**Tarefas a realizar**
1) Segundo o texto sobre trabalho emocional, em que ano o conceito de trabalho emocional foi introduzido pela primeira vez?
2) Reescreva de forma mais curta o parágrafo do texto sobre trabalho emocional que começa com "Espera-se que as mulheres façam mais tarefas", mantendo seus fatos principais.
3) Escreva a continuação do texto sobre trabalho emocional, partindo da última frase apresentada.

**Trecho do texto**
----

Trabalho emocional: o que é e por que recai sobre as mulheres
Tradução livre do artigo: “Emotional labour: what it is – and why it falls to women in the workplace and at home“, publicado originalmente por The Conversation, sob Creative Commons.
Você já foi convidado a fazer uma xícara de chá para seus colegas no local de trabalho? Uma pesquisa recente encomendada pela Samsung com cerca de 2.000 funcionários no Reino Unido mostrou que isso é cerca de três vezes mais provável de acontecer se você for mulher.
Espera-se que as mulheres façam mais tarefas de escritório não relacionadas ao trabalho, como organizar os dias de folga da equipe e cartões e presentes para os colegas, do que os homens. Mesmo que uma mulher diga não a uma tarefa como essa, é provável que outra mulher seja convidada em seu lugar.
As mulheres têm medo de serem vistas como incompreensivas e, com isso, se tornam mais propensas a concordar em assumir o trabalho invisível e não remunerado que minimiza a importância de suas outras responsabilidades. Eles podem pensar: “Se ela não fizer isso, outra mulher fará”. E as mulheres têm que esconder seu desprazer ou desconforto e fingir que são complacentes mesmo à custa de sua própria saúde mental. Esse processo de administrar, modular e suprimir as próprias emoções para atender às expectativas dos outros ou para alcançar objetivos profissionais é chamado de “trabalho emocional”.
O que é trabalho emocional?
O sociólogo americano Arlie Hochschild introduziu pela primeira vez o conceito de trabalho emocional em 1983 para significar que as emoções têm um valor de mercado em nossa sociedade capitalista.
As pessoas são obrigadas a regular suas emoções para se adequarem à norma emocional e gerenciar suas emoções para garantir o bom fluxo de negócios necessário para obter um salário.
O trabalho emocional nunca teve a intenção de ser um termo de gênero. Mas o trabalho invisível não remunerado, como preparar o café no escritório, recai desproporcionalmente sobre as mulheres – que então precisam administrar sua resposta emocional à realização de tarefas indesejadas.
Como discuto em meu livro Hysterical, isso se deve a estereótipos de gênero de que as mulheres são mais empáticas ou carinhosas. Falta-lhes o “escudo de status” — a proteção social — que os homens têm para agir fora do que se espera de seu papel. Assim, as mulheres fazem o café ou organizam o Amigo Secreto do escritório e fingem que estão felizes em fazê-lo.
Demonstrando empatia
Na verdade, parece haver pouca diferença entre homens e mulheres quando se trata da capacidade de empatia. No entanto, há uma diferença mais significativa entre a motivação de homens e mulheres para demonstrar empatia. As mulheres estão mais conscientes de seus papéis sociais de gênero e da necessidade de se adequar a eles – talvez para progredir em suas carreiras.
Além do mais, embora haja pressão sobre todos para manter a amabilidade e obedecer às regras emocionais, as pessoas negras sentem essa pressão muito mais do que outras e precisam modular suas emoções muito mais no local de trabalho.

----

**Dados coletados**

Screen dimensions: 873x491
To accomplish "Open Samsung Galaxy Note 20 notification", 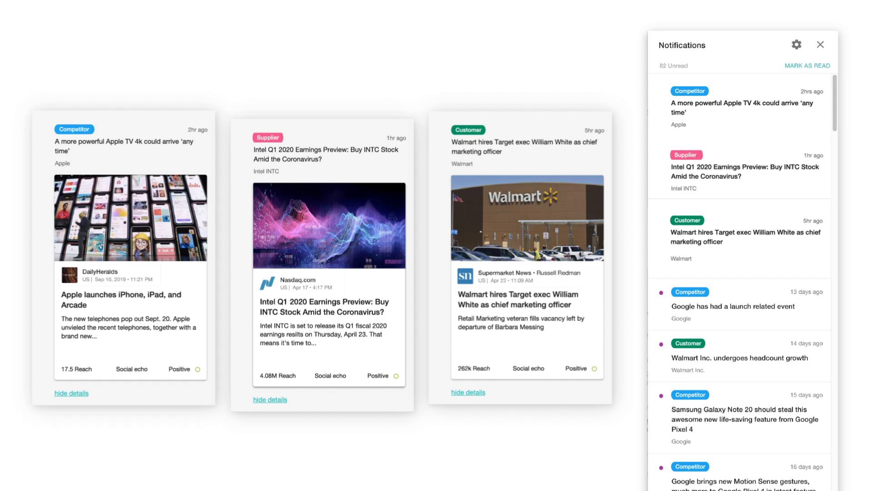I will coord(744,419).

----

**Resultados do exercício**
1) Em 1983.

2) Espera-se que as mulheres, mais do que os homens, assumam tarefas de escritório alheias ao trabalho, como organizar as folgas da equipe e os cartões e presentes para colegas. Se uma delas recusa, é provável que outra mulher seja chamada no seu lugar.

3)
Isso ocorre porque a regulação das emoções no local de trabalho provavelmente também inclui ter que lidar com questões raciais que geram microagressões – atos sutis de discriminação, que o agressor pode alegar nem ter consciência de que está fazendo. A intersecção da pressão exercida sobre elas tanto por seu gênero quanto por sua raça significa que esse trabalho emocional é ampliado para mulheres negras.
Na universidade, mulheres negras e pardas podem ter que realizar mais trabalho emocional do que homens e mulheres brancas. A pesquisa descobriu que as acadêmicas negras são desafiadas por estudantes não negros que as percebem como menos capazes e competentes e lhes conferem status inferior.
Apesar de microagressões como essas, as acadêmicas negras e pardas precisam administrar sua raiva e frustração para parecerem profissionais, porque qualquer explosão de raiva apenas reforçará o estereótipo de que elas não são, de fato, capazes e profissionais.
Este trabalho – estar constantemente em alerta máximo para descobrir as normas emocionais no local de trabalho, fazer um esforço para parecer acolhedora e simpática, além de suprimir as próprias emoções para criar conforto para os outros – tem um impacto na saúde e no bem-estar, principalmente das mulheres negras.
Trabalho doméstico
Embora Hochschild não estenda a definição de trabalho emocional ao domínio doméstico, em casa as mulheres muitas vezes assumem a responsabilidade pelas tarefas domésticas.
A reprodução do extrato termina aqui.